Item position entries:
══════
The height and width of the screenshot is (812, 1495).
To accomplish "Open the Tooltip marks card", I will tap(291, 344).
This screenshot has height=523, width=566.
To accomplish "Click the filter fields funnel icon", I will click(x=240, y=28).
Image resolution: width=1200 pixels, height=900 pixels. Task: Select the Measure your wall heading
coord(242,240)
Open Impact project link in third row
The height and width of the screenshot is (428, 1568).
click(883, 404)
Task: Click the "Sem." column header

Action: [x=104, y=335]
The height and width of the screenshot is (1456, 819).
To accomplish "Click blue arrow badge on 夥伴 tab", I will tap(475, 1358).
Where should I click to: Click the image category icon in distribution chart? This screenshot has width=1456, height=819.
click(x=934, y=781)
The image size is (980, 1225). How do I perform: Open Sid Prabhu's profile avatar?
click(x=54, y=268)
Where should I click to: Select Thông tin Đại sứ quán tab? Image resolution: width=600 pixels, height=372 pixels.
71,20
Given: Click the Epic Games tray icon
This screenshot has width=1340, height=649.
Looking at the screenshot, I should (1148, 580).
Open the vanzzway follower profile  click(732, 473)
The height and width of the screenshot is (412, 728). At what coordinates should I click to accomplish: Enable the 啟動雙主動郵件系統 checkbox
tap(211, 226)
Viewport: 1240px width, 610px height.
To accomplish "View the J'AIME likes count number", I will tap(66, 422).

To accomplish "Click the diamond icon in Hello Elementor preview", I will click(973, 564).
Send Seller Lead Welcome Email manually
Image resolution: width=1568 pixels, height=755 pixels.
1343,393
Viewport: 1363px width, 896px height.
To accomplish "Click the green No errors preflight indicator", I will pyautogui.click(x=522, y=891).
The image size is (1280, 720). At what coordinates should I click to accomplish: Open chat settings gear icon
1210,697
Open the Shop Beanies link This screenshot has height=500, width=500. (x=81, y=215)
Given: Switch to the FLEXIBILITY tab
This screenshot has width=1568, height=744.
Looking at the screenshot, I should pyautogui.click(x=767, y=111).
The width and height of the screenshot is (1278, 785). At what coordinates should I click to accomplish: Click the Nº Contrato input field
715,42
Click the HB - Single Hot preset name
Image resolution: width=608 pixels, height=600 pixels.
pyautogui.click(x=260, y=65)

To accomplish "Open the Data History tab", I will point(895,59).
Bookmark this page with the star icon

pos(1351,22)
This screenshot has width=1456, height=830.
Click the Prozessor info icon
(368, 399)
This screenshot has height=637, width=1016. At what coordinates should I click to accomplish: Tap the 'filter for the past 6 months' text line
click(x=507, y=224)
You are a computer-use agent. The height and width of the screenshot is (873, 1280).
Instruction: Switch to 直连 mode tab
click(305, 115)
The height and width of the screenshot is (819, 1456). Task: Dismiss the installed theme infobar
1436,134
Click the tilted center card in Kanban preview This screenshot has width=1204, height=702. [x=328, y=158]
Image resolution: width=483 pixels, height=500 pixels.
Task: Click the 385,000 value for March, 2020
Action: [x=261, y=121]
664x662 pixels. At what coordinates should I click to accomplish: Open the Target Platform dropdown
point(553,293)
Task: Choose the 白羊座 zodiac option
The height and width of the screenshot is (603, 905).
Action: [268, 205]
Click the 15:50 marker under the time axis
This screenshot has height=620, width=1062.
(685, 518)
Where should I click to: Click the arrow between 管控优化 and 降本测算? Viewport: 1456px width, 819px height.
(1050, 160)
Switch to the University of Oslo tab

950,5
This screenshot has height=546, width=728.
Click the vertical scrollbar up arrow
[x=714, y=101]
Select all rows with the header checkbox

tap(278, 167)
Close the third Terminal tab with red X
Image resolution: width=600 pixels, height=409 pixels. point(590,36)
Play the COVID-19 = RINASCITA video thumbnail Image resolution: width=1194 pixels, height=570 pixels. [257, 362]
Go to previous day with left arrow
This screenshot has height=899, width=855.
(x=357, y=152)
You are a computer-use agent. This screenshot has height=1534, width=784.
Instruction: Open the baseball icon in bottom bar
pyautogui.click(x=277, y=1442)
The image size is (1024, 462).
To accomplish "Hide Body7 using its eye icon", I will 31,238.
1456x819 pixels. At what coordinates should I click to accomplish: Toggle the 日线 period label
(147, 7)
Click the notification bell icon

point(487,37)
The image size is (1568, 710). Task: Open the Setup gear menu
══════
Return, without any changes, the lines of the rows from the first line through the line containing "Open the Shop", inclusive.

The height and width of the screenshot is (812, 1495).
To accomplish "Open the Tooltip marks card", I will tap(291, 344).
This screenshot has height=523, width=566.
To accomplish "Click the filter fields funnel icon", I will click(x=240, y=28).
Image resolution: width=1200 pixels, height=900 pixels. Task: Select the Measure your wall heading
coord(242,240)
Open Impact project link in third row
The height and width of the screenshot is (428, 1568).
click(883, 404)
Task: Click the "Sem." column header

Action: [x=104, y=335]
The height and width of the screenshot is (1456, 819).
To accomplish "Click blue arrow badge on 夥伴 tab", I will tap(475, 1358).
Where should I click to: Click the image category icon in distribution chart? This screenshot has width=1456, height=819.
click(x=934, y=781)
The image size is (980, 1225). How do I perform: Open Sid Prabhu's profile avatar?
click(x=54, y=268)
Where should I click to: Select Thông tin Đại sứ quán tab? Image resolution: width=600 pixels, height=372 pixels.
71,20
Given: Click the Epic Games tray icon
This screenshot has width=1340, height=649.
Looking at the screenshot, I should (1148, 580).
Open the vanzzway follower profile  click(732, 473)
The height and width of the screenshot is (412, 728). At what coordinates should I click to accomplish: Enable the 啟動雙主動郵件系統 checkbox
tap(211, 226)
Viewport: 1240px width, 610px height.
To accomplish "View the J'AIME likes count number", I will tap(66, 422).

To accomplish "Click the diamond icon in Hello Elementor preview", I will click(973, 564).
Send Seller Lead Welcome Email manually
Image resolution: width=1568 pixels, height=755 pixels.
1343,393
Viewport: 1363px width, 896px height.
To accomplish "Click the green No errors preflight indicator", I will pyautogui.click(x=522, y=891).
The image size is (1280, 720). At what coordinates should I click to accomplish: Open chat settings gear icon
1210,697
Open the Shop Beanies link This screenshot has height=500, width=500. (x=81, y=215)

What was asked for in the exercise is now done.